Dual cut-off transient elastography to assess liver fibrosis in chronic

hepatitis B: a cohort study with internal validation

M. Viganò1,2, S. Paggi3, P. Lampertico1, M. Fraquelli3, S. Massironi3, G.

Ronchi1, C. Rigamonti1, D. Conte3, M. Colombo1

Article first published online: 1 JUN 2011

DOI: 10.1111/j.1365-2036.2011.04722.x

© 2011 Blackwell Publishing Ltd

Issue

Alimentary Pharmacology & Therapeutics

Early View (Online Version of Record published before inclusion in an issue)

Summary

Background Transient elastography has gained popularity to stage liver fibrosis

in chronic viral hepatitis, however, diagnostic cut-offs for severe fibrosis in

chronic hepatitis B are poorly defined.

Aim To evaluate an algorithm with two distinct cut-offs for positive and

negative prediction of significant fibrosis and cirrhosis in chronic hepatitis B

patients.

Methods Two cohorts of treatment-naïve patients with chronic hepatitis B (125

training and 92 validations) were consecutively and concurrently examined by

percutaneous liver biopsy and transient elastography.
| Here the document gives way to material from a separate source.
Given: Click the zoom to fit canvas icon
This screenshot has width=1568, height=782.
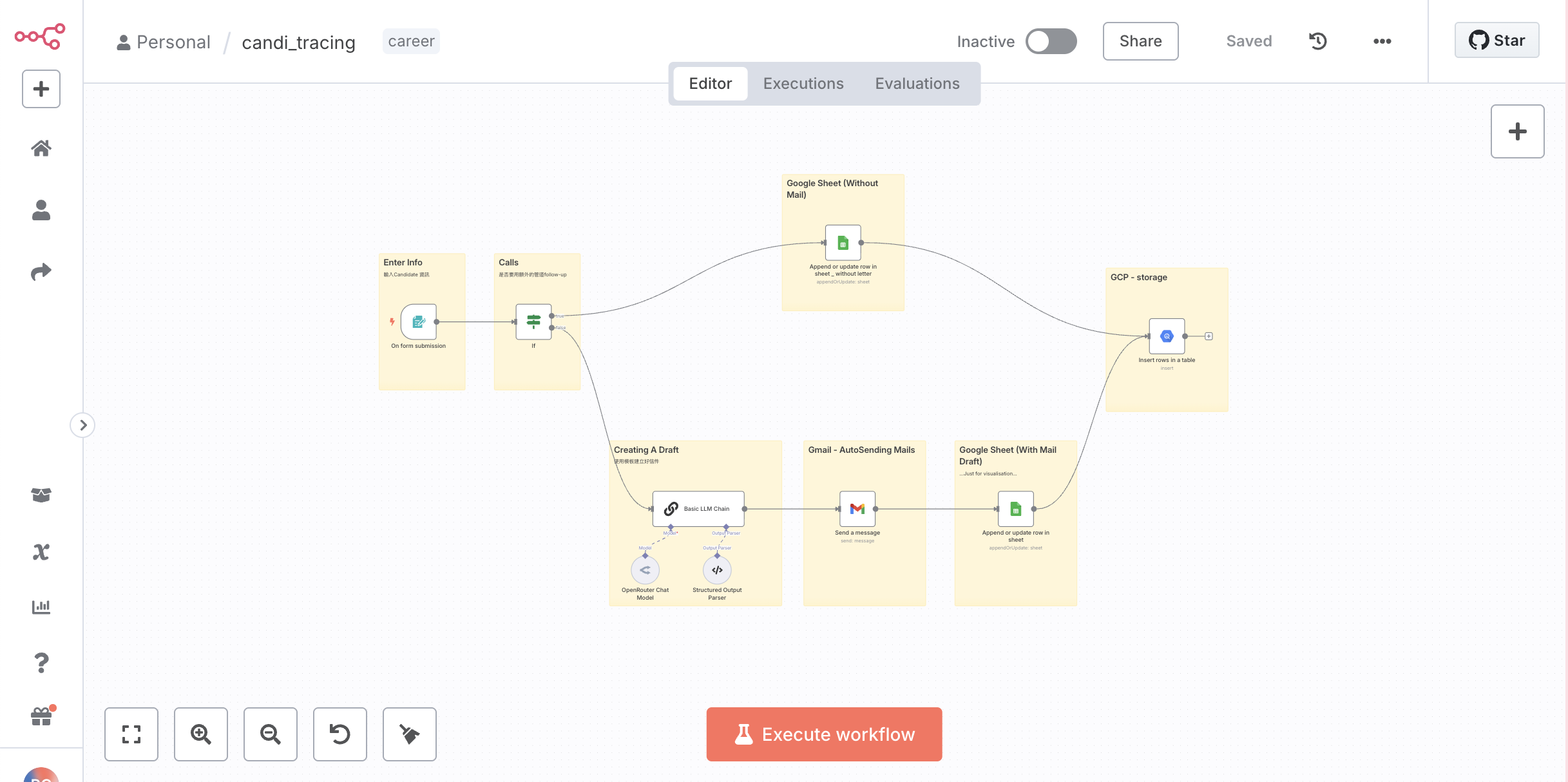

Fibrosis was staged by

Metavir (significant fibrosis = F ≥ 2; cirrhosis = F4) in ≥2 cm long liver

tissue cores.

Results A >13.1 kPa positive and a ≤9.4 kPa negative cut-off for cirrhosis

had a >90% sensitivity and specificity, with an accuracy of 94%. The

corresponding cut-offs for F ≥ 2 were >9.4 and ≤6.2 kPa, thus classifying

56% of patients with an overall accuracy of 90%. In the validation cohort, F4

and F ≥ 2 were predicted by the above transient elastography cut-offs with an

overall accuracy >90%. In 165 patients with higher than upper limit of normal

transaminase activity the dual cut-off algorithm of transient elastography was

as accurate as in the 52 patients with normal alanine aminotransferase values in

the prediction and exclusion of cirrhosis, only.

Conclusions A dual cut-off algorithm allowed for correctly classifying both

significant fibrosis and cirrhosis in the majority of the patients with chronic

hepatitis B, independent of alanine aminotransferase values, thus reducing the

need for liver biopsy investigations.